> Problem statement:
Omitting any pictures, transcribe the entries below exactly.

Dataset excerpts:

***

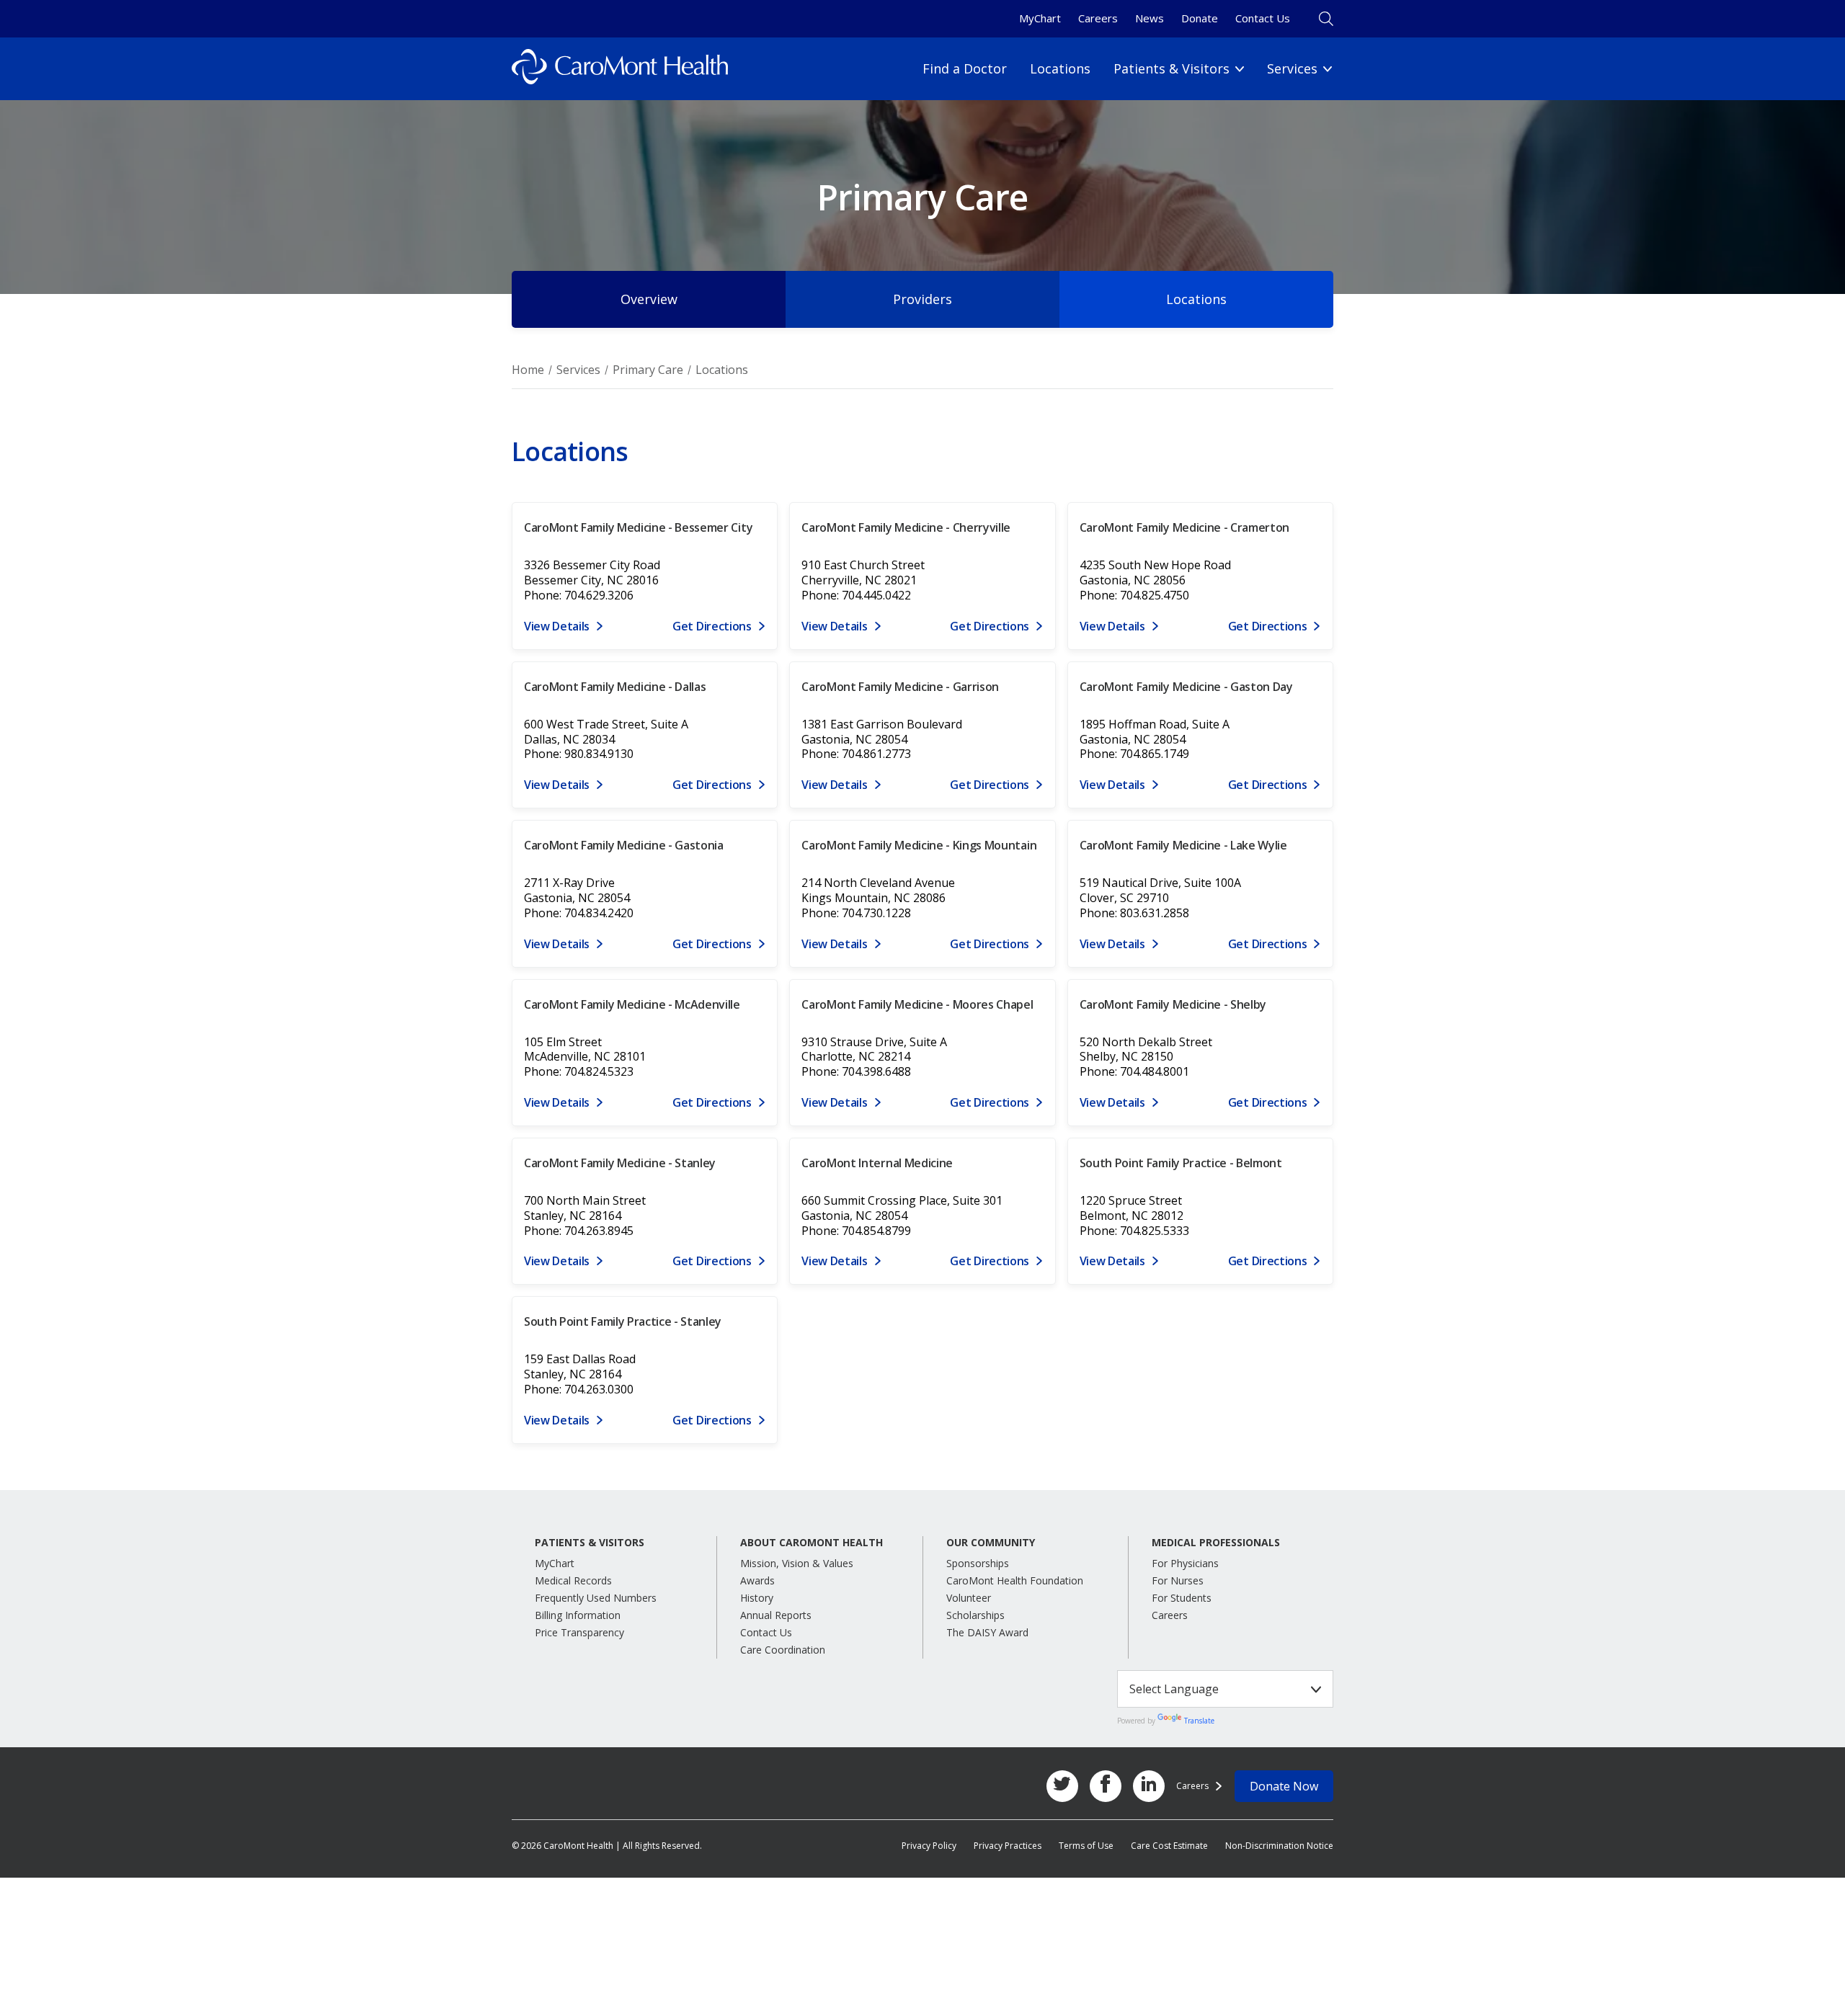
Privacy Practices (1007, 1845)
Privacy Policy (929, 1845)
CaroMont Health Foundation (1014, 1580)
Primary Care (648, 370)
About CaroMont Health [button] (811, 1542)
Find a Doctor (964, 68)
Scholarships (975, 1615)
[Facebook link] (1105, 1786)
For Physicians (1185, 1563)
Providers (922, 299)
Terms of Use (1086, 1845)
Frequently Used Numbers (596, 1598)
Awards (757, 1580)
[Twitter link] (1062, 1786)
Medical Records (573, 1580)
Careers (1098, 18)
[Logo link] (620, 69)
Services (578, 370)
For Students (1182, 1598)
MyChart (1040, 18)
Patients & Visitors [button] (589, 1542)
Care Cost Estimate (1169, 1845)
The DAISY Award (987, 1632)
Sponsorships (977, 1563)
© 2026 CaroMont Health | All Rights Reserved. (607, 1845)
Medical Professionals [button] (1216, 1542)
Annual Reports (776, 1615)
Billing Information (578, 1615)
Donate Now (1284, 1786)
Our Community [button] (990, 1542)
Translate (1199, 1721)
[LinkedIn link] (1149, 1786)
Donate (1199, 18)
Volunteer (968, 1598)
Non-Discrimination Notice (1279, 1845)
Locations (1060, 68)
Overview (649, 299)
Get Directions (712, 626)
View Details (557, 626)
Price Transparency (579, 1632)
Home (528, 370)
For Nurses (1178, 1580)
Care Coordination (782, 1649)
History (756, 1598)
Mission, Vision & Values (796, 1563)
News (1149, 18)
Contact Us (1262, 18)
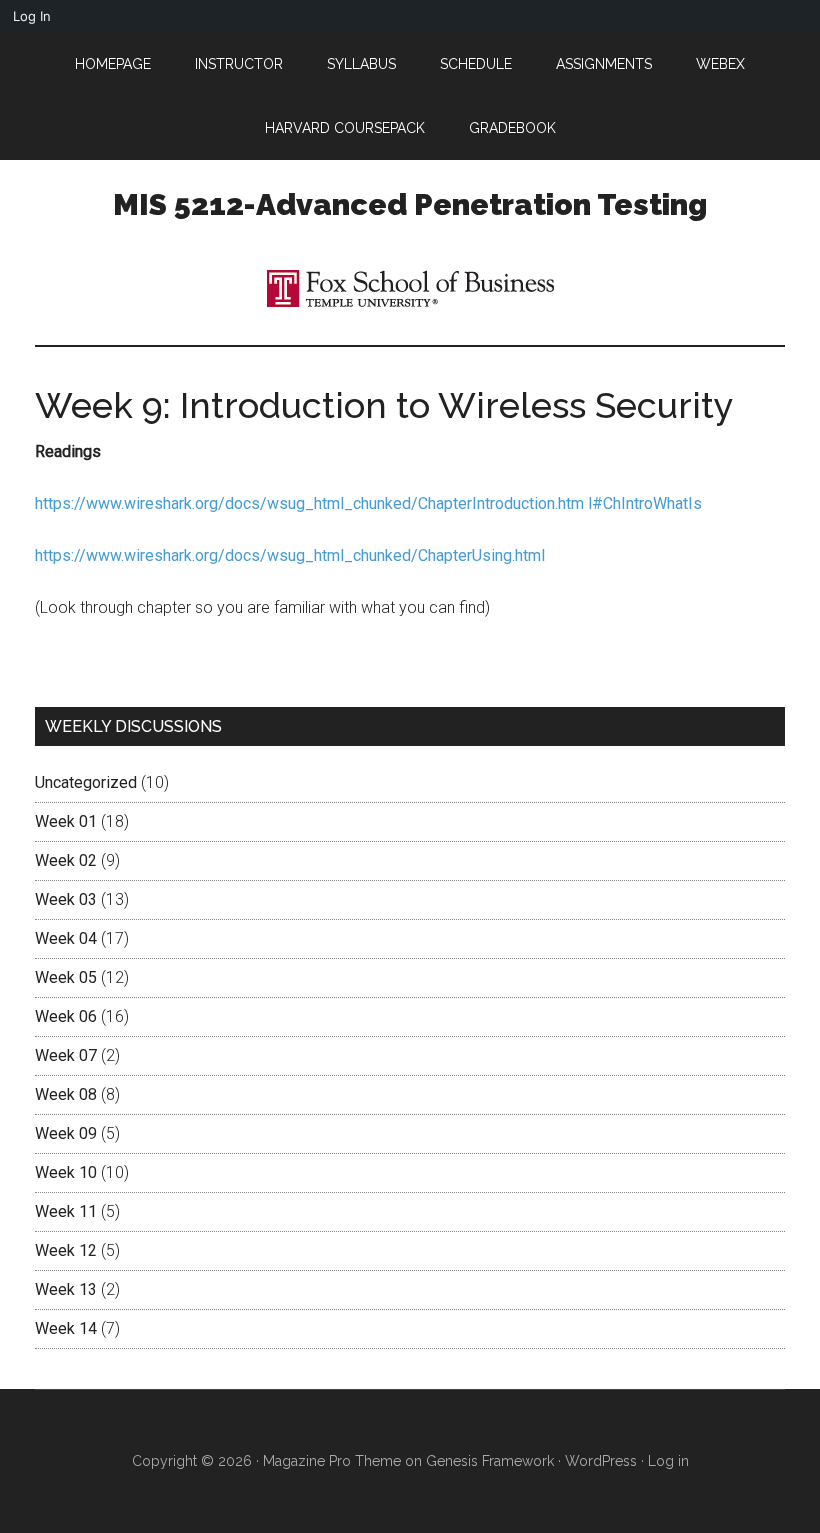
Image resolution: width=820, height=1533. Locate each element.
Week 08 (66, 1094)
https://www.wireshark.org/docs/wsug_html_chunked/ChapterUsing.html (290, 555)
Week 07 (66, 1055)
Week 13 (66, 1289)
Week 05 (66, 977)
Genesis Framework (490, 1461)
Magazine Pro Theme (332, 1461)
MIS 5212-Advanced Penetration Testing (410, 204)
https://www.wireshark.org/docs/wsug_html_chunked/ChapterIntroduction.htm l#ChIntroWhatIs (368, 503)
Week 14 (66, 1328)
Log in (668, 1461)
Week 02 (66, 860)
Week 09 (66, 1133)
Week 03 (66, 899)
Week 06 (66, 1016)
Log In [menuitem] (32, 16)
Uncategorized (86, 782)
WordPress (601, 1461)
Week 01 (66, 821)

***

> Solution:
Privacy Practices (1007, 1845)
Privacy Policy (929, 1845)
CaroMont Health Foundation (1014, 1580)
Primary Care (648, 370)
About CaroMont Health [button] (811, 1542)
Find a Doctor (964, 68)
Scholarships (975, 1615)
[Facebook link] (1105, 1786)
For Physicians (1185, 1563)
Providers (922, 299)
Terms of Use (1086, 1845)
Frequently Used Numbers (596, 1598)
Awards (757, 1580)
[Twitter link] (1062, 1786)
Medical Records (573, 1580)
Careers (1098, 18)
[Logo link] (620, 69)
Services (578, 370)
For Students (1182, 1598)
MyChart (1040, 18)
Patients & Visitors [button] (589, 1542)
Care Cost Estimate (1169, 1845)
The DAISY Award (987, 1632)
Sponsorships (977, 1563)
© 2026 CaroMont Health | All Rights Reserved. (607, 1845)
Medical Professionals [button] (1216, 1542)
Annual Reports (776, 1615)
Billing Information (578, 1615)
Donate Now (1284, 1786)
Our Community [button] (990, 1542)
Translate (1199, 1721)
[LinkedIn link] (1149, 1786)
Donate (1199, 18)
Volunteer (968, 1598)
Non-Discrimination Notice (1279, 1845)
Locations (1060, 68)
Overview (649, 299)
Get Directions (712, 626)
View Details (557, 626)
Price Transparency (579, 1632)
Home (528, 370)
For Nurses (1178, 1580)
Care Coordination (782, 1649)
History (756, 1598)
Mission, Vision & Values (796, 1563)
News (1149, 18)
Contact Us (1262, 18)
Image resolution: width=820, height=1533. Locate each element.
Week 08 (66, 1094)
https://www.wireshark.org/docs/wsug_html_chunked/ChapterUsing.html (290, 555)
Week 07 (66, 1055)
Week 13 (66, 1289)
Week 05 (66, 977)
Genesis Framework (490, 1461)
Magazine Pro Theme (332, 1461)
MIS 5212-Advanced Penetration Testing (410, 204)
https://www.wireshark.org/docs/wsug_html_chunked/ChapterIntroduction.htm l#ChIntroWhatIs (368, 503)
Week 14 (66, 1328)
Log in (668, 1461)
Week 02 (66, 860)
Week 09 (66, 1133)
Week 03 (66, 899)
Week 06 (66, 1016)
Log In [menuitem] (32, 16)
Uncategorized (86, 782)
WordPress (601, 1461)
Week 01 (66, 821)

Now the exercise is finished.